Problem to solve:
What is needed is a verbatim copy of every record below, with the pictures left out.

The data:
=== Begin Enclosure ===

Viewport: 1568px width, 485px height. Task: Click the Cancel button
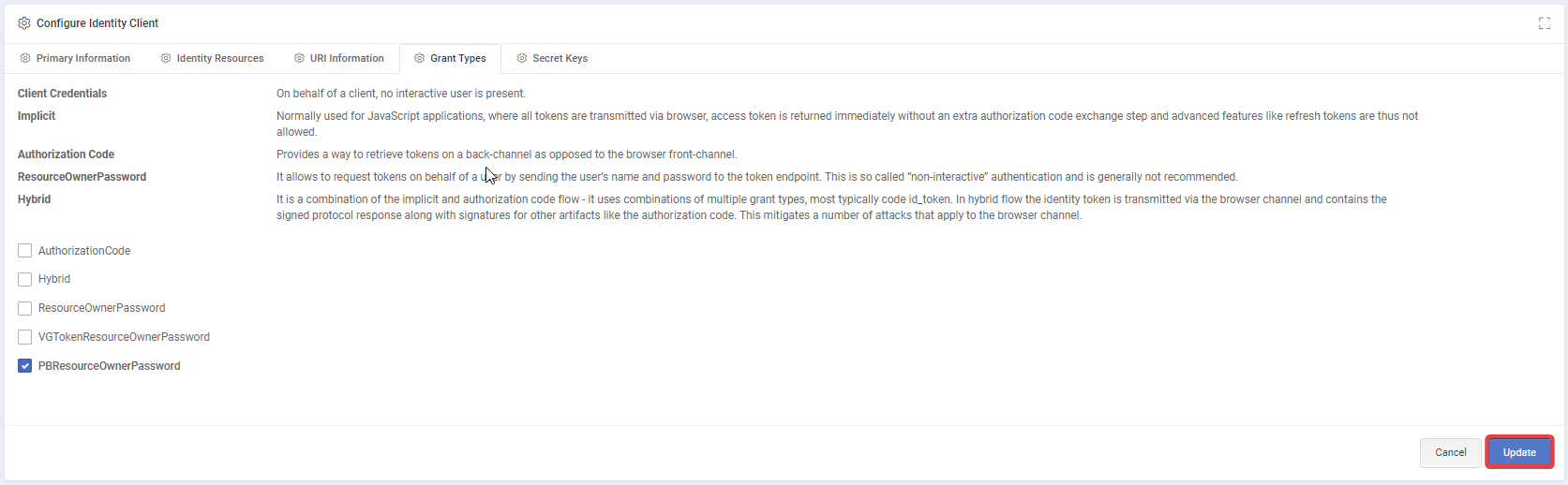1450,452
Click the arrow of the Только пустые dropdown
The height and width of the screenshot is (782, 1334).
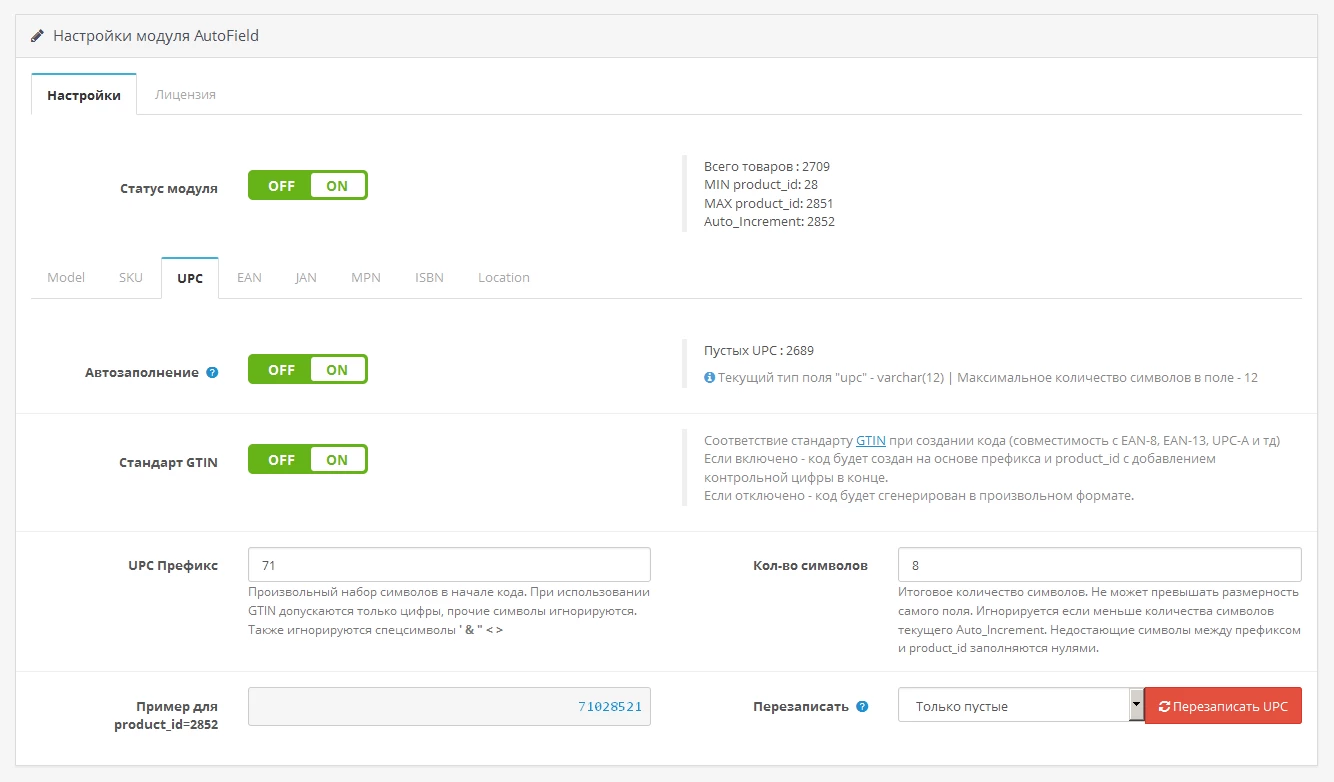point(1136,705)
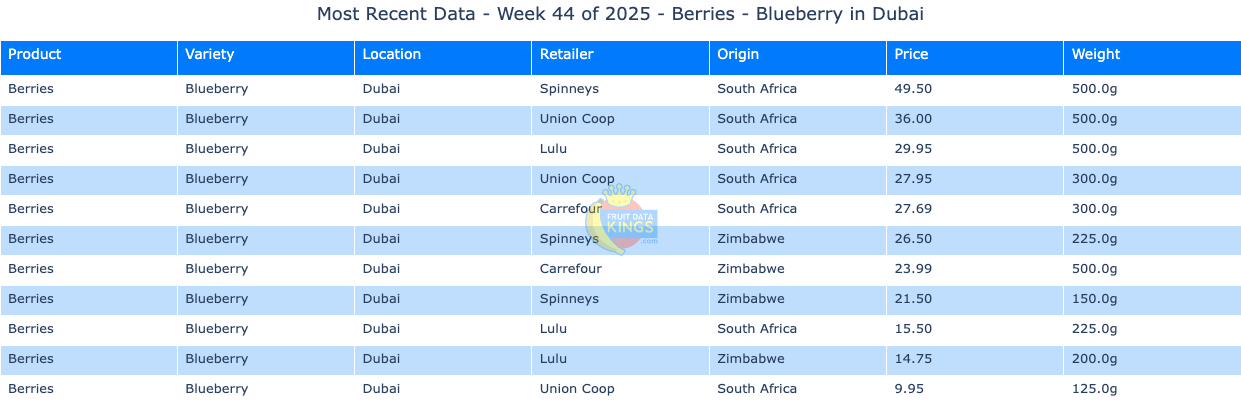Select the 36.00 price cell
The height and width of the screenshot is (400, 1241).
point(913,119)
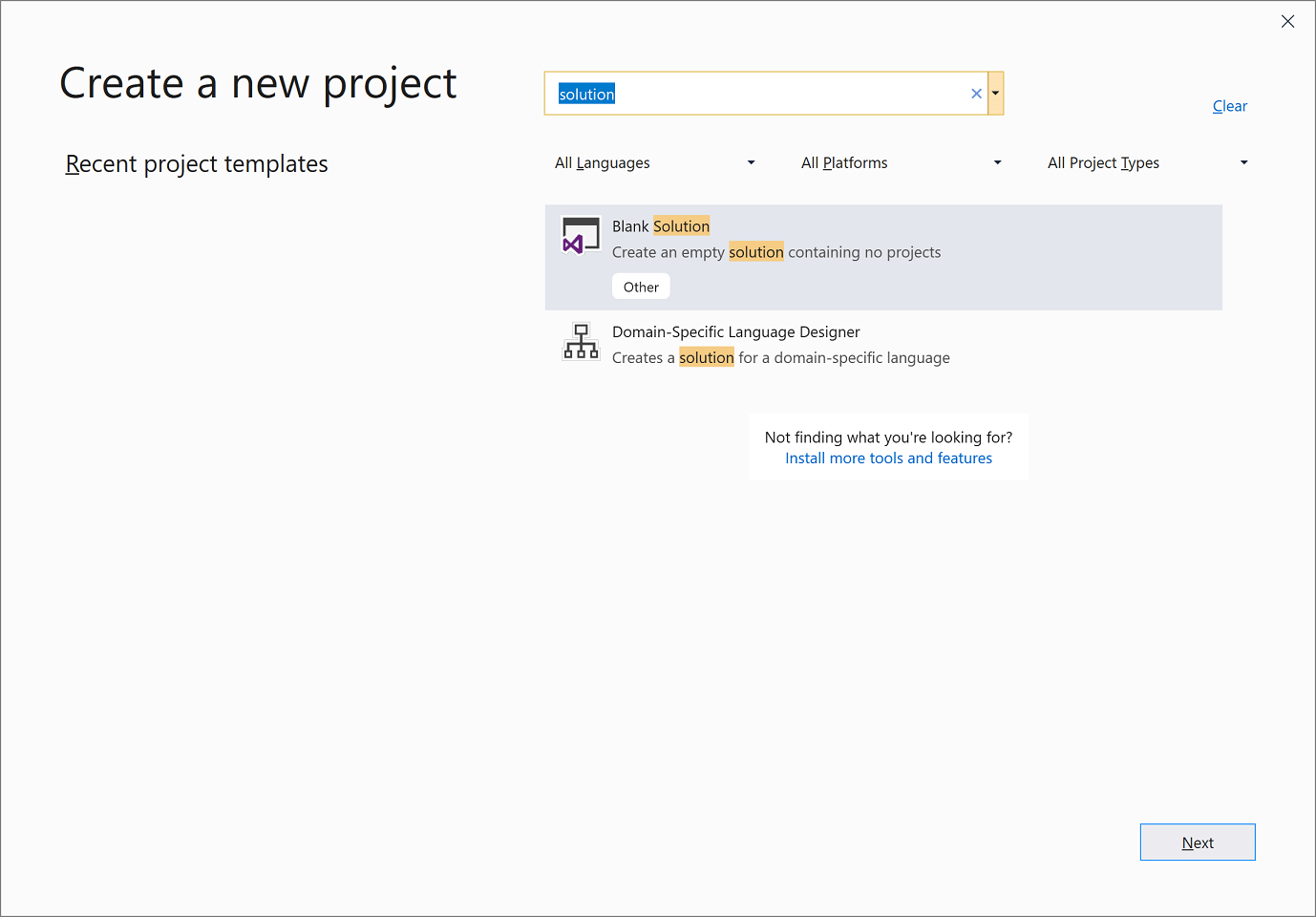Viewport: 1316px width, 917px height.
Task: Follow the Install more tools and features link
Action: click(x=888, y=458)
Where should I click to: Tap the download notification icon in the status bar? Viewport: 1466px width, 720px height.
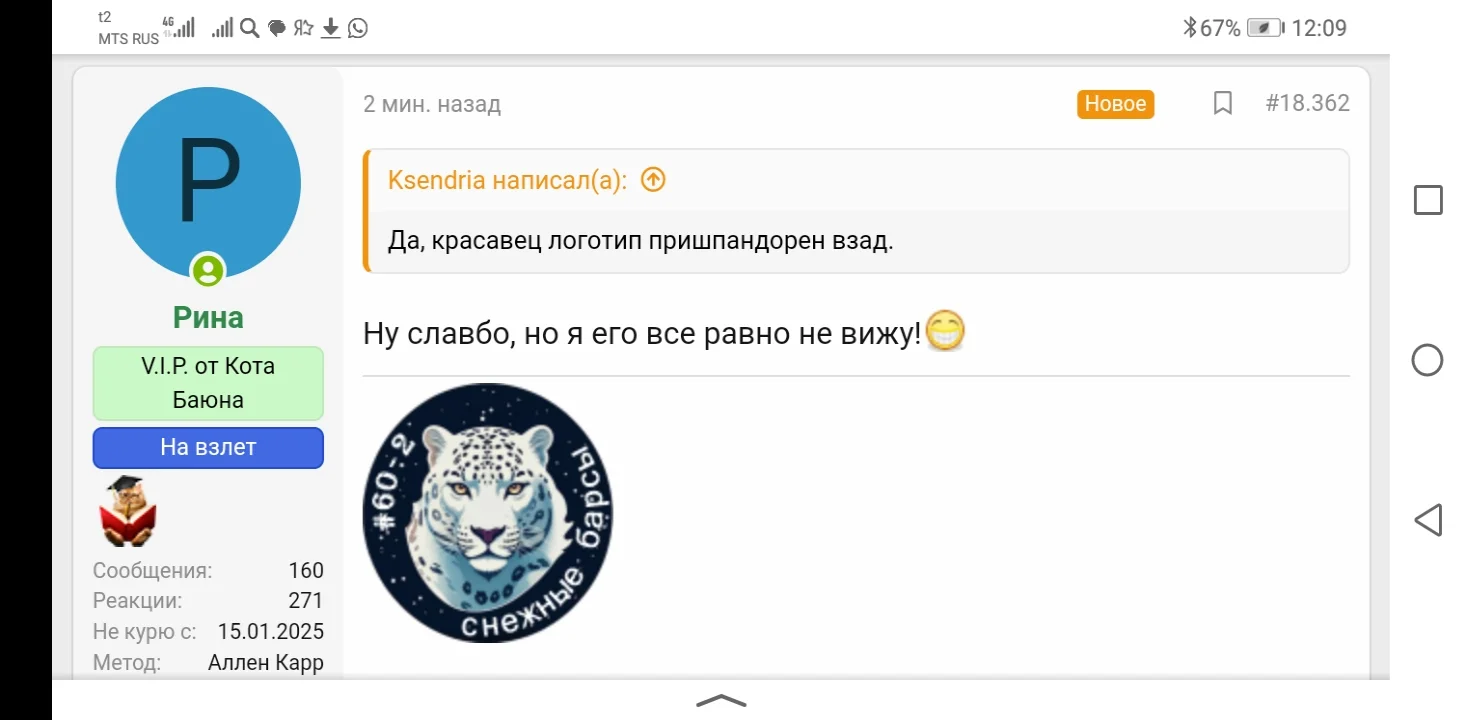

=== End Enclosure ===

Exercise solution:
Viewport: 1568px width, 485px height. Task: Click the Cancel button
1450,452
Click the arrow of the Только пустые dropdown
The height and width of the screenshot is (782, 1334).
point(1136,705)
Select the 36.00 price cell
The height and width of the screenshot is (400, 1241).
point(913,119)
Viewport: 1316px width, 917px height.
Task: Follow the Install more tools and features link
Action: click(x=888, y=458)
Where should I click to: Tap the download notification icon in the status bar? Viewport: 1466px width, 720px height.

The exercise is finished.